Combustion optimization in consolidated porous media for thermo-photovoltaic system application Using Response Surface Methodology

Motivated by the need to optimize the operation of an MTPV system, three consolidated porous media (PM) geometries namely spherical, conical and cylindrical and a non-PM combustor are numerically simulated. The geometry with the best methane conversion rate is identified and optimized with the right porous media and combustor diameter ratio. Using Response Surface Methodology, a design of experiment (DOE) approach is adopted to examine the effects of three independent parameters namely: wall thermal conductivity, chamber radius and O2 mass fraction on output parameters critical to the operation of the MTPV system specifically ra-diation heat transfer rate and emitter efficiency. Results show that PM combustion produces higher and uniform wall temperatures compared to the non-PM combustor. The spherical shape consolidated PM produces the highest average methane conversion rate of 96.8% and highest mean wall temperature of 1032 K even though it produces the least flame temperature.

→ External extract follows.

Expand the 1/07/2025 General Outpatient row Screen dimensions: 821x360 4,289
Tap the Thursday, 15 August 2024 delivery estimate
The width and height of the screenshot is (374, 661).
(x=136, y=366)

The highest radiation heat transfer rate predicted by DOE and CFD sim-ulations are 3.25 W and 3.17 W respectively. The best conditions to realize the optimal MTPV performance is by employing the spherical PM combustor with diameter ratio of 0.7, porosity of 0.5, equivalence ratio of 0.8, wall thermal conductivity of 22.99 W/(m center dot K).

Automated summary

The study investigated the optimization of an MTPV system by analyzing different porous media (PM) geometries. Results showed that the spherical PM structure had the highest methane conversion rate and wall temperature. The best operating conditions were found to be a diameter ratio of 0.7, porosity of 0.5, equivalence ratio of 0.8, and wall thermal conductivity of 22.99 W/(m center dot K).